Bernardo de Balbuena

Alfonso Reyes
1958 / 10 dic 2018 11:34

El manchego Bernardo de Balbuena, obispo en las Antillas, está incorporado al parnaso mexicano y es figura sobresaliente en la poesía hispana de aquella época. Dedicará totalmente a México su poema Grandeza mexicana, primer grande obra de nuestra lírica; y volverá a recordar a México en sus obras posteriores, El siglo de oro en las selvas de Erífile, novela pastoral en metro, y El Bernardo o Victoria de Roncesvalles, epopeya artística. Está orgulloso de sus dos patrias, es ya un poeta superior, y en él apreciamos un monumento de ese alejandrinismo moderno que ya todos llaman barroco. Sus notas de mayor facilidad se dan en la Grandeza; las de estilo más ajustado, en la novela pastoril; las más ricas y robustas, en el poema épico. Dejando de lado sus obras secundarias en prosa o verso, la poesía de tema mexicano es, en Balbuena, no una poesía tropical y fogosa como alguna vez se ha dicho, sino urbana, acicalada y hasta geométrica.
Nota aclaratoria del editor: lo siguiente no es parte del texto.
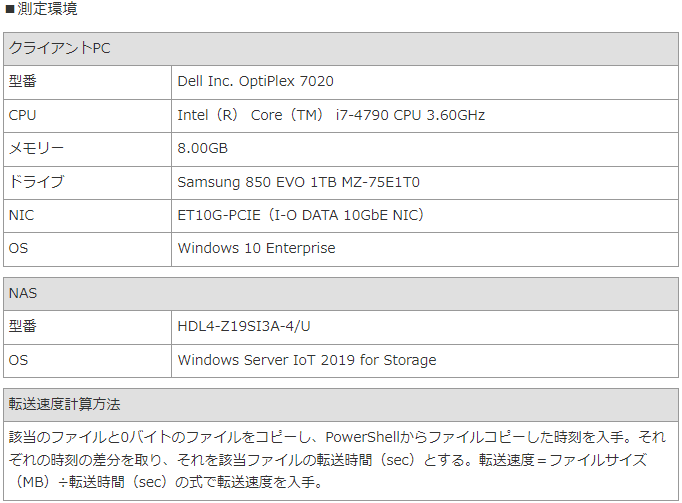Click the メモリー label cell

87,149
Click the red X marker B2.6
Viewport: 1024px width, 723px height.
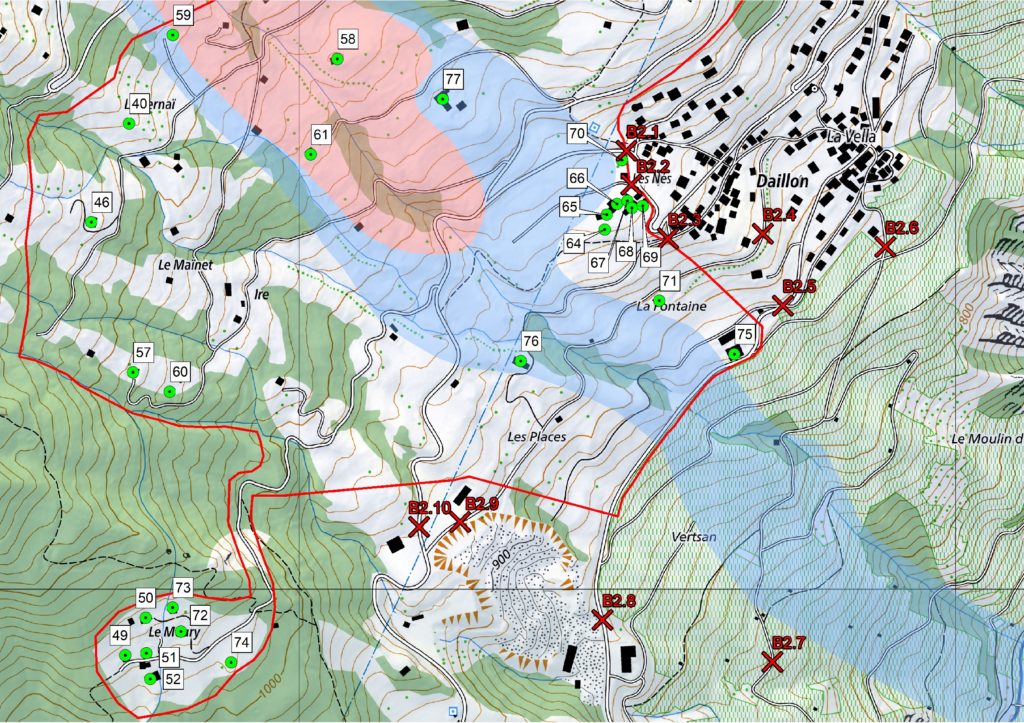click(884, 246)
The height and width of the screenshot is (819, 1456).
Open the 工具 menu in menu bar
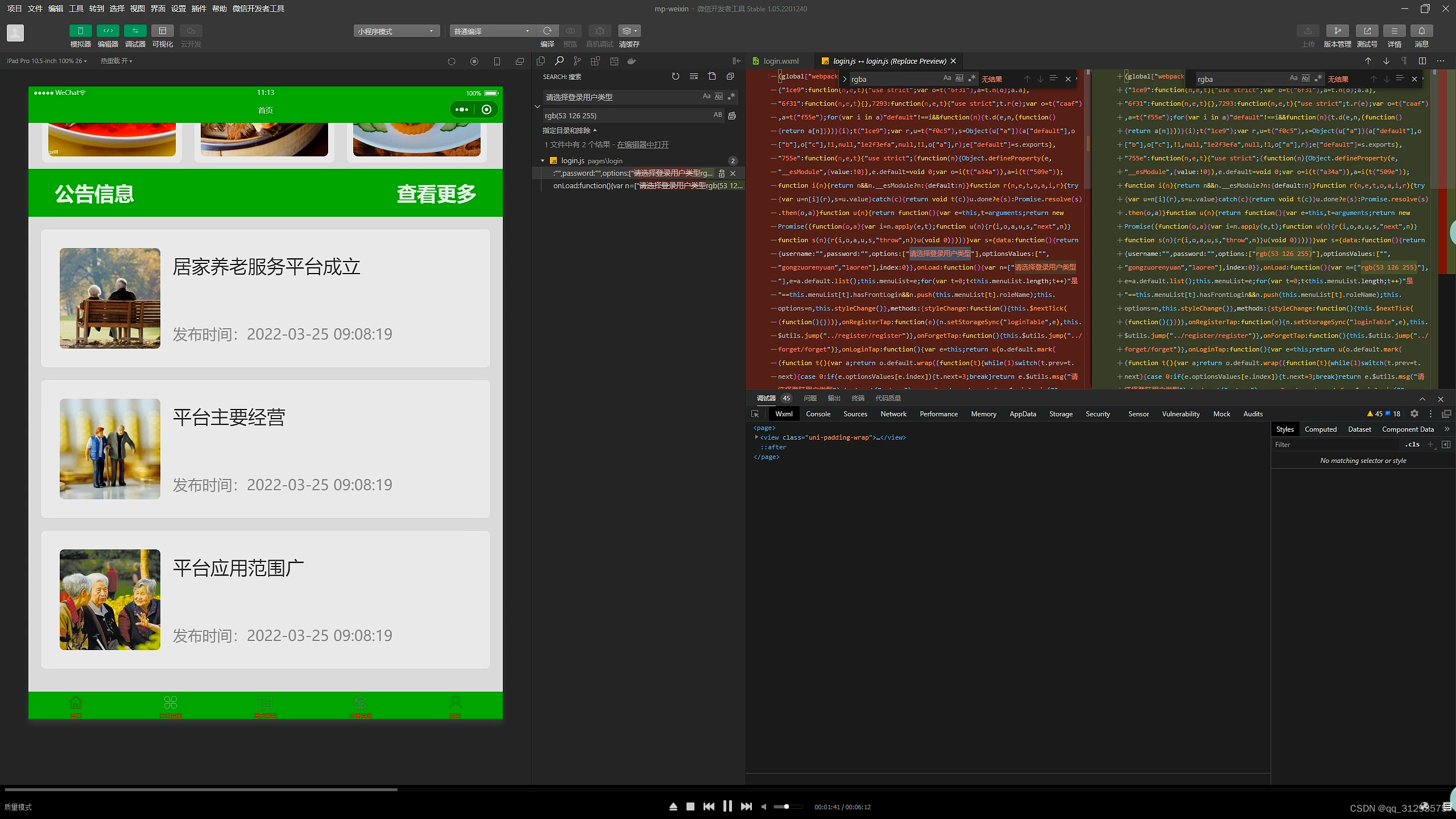(x=76, y=9)
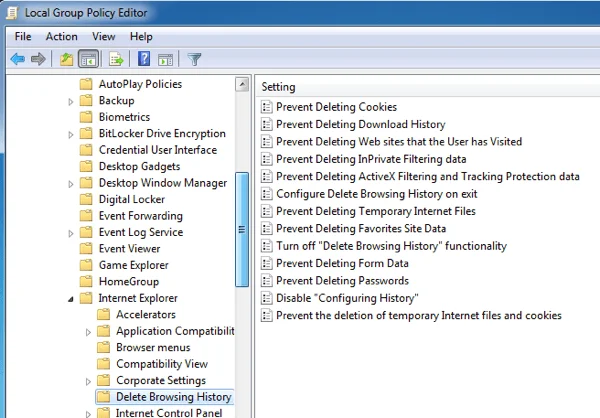600x418 pixels.
Task: Click the Back arrow toolbar icon
Action: tap(17, 59)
Se adelanta al churrigueresco, y anuncia las revoluciones poéticas del Siglo de Oro por caminos independientes. Su Grandeza, poema en airosos tercetos, es un ostentoso mural sobre la ciudad de México, sus caballos, sus monumentos, teatro, letras, elegancias, oficios, etcétera, cuidadosamente dibujado e iluminado con alegre paleta. 
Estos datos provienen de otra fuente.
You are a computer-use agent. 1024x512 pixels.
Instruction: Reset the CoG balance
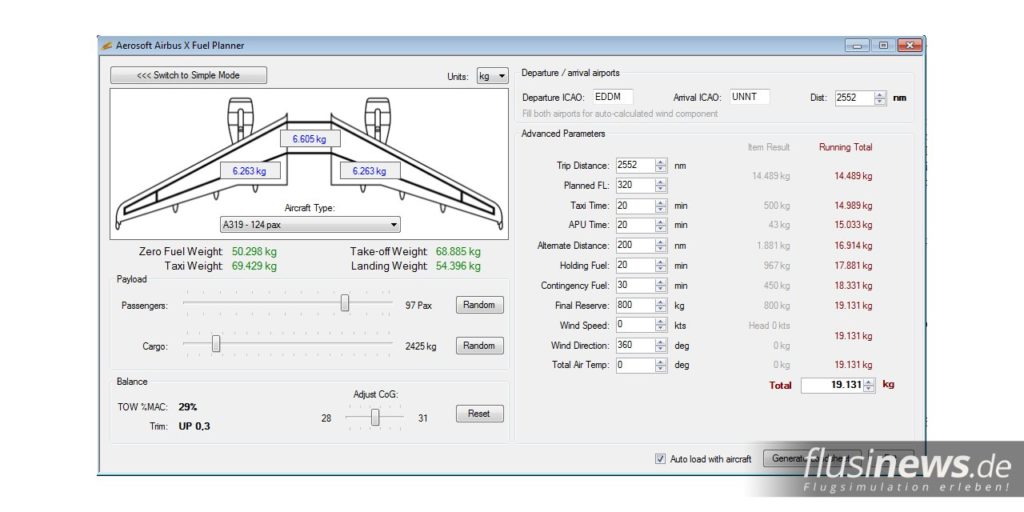(x=479, y=414)
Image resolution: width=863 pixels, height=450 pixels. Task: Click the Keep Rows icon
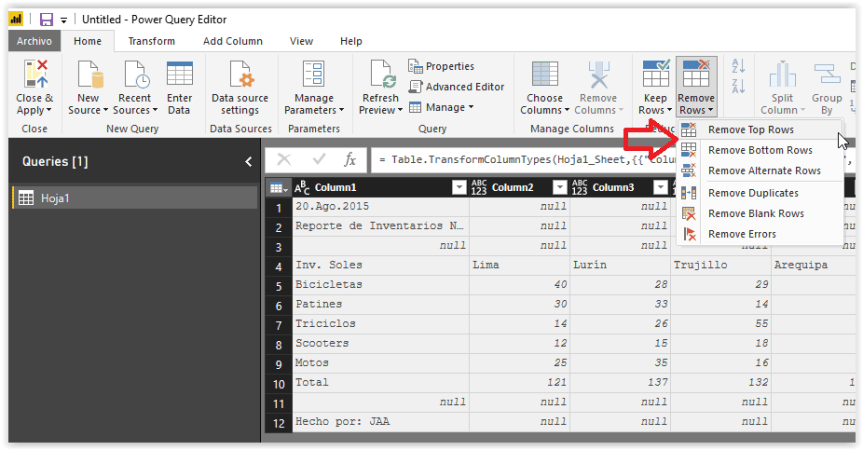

Bernardo de Balbuena[1] es uno de los poetas más importantes de la transición novohispana del Renacimiento al Barroco.[2] Al referirse a su obra literaria, la crítica ha sido unánime en la valoración de sus aciertos estilísticos. Sabemos de los elogios que le prodigaron Cervantes (“Éste es aquel poeta memorando, / que mostró de su ingenio la agudeza / en las selvas de Erífile [sic] cantando”),[3] Quevedo[4] y Lope de Vega (“…Doctísimo Bernardo de Balbuena… ¡Qué bien cantaste al español Bernardo, / qué bien al Siglo de Oro!...).[5] A mediados del siglo xix, Manuel José Quintana escribe: “Gozan [las églogas de Siglo de Oro] en la estimación pública el lugar más próximo a las de Garcilaso. Sin duda lo merecen, atenida la propiedad del estilo, la facilidad de los versos, la oportunidad y frescura de las imágenes y la sencillez de la invención”[6] Incluso Menéndez Pelayo tiene elogios para la poesía de Balbuena: “tan nueva en castellano cuando él escribía, tan opulenta de color, tan profusa de ornamentos, tan amena y fácil, tan blanda y regalada al oído cuando el autor quiere, tan osada y robusta a veces, y acompañada siempre de un no sé qué de original y exótico, que con su singularidad le presta realce, y que en las imitaciones mismas que hace de los antiguos se discierne”.[7] Finalmente, hay que destacar los juicios de Pedro Henríquez Ureña: “Al contrario de Garcilaso y Alarcón, Valbuena es un artista francamente barroco. Pertenece a una era de invención y tiene genio inventivo […] La principal contribución de Hispanoamérica al barroco, en literatura, llegó a través de Valbuena […] Si el arte de hacer antologías estuviera más de moda en los países hispánicos, Valbuena podría salvarse para una posteridad indiferente que, por falta de atención, pierde algunas de las notas más tiernas, las descripciones más brillantes y los versos más bellos que pueden encontrarse en el idioma”.[8]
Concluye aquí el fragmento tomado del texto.